### How to complete this task
Are you able to retype all the records below exactly?

*** Block opens ***

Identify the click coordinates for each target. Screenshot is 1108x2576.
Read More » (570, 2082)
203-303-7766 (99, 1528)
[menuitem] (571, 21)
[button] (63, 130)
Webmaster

*** Block closes ***

### Result
Identify the click coordinates for each target. Screenshot is 1108x2576.
Read More » (570, 2082)
203-303-7766 (99, 1528)
[menuitem] (571, 21)
[button] (63, 130)
Webmaster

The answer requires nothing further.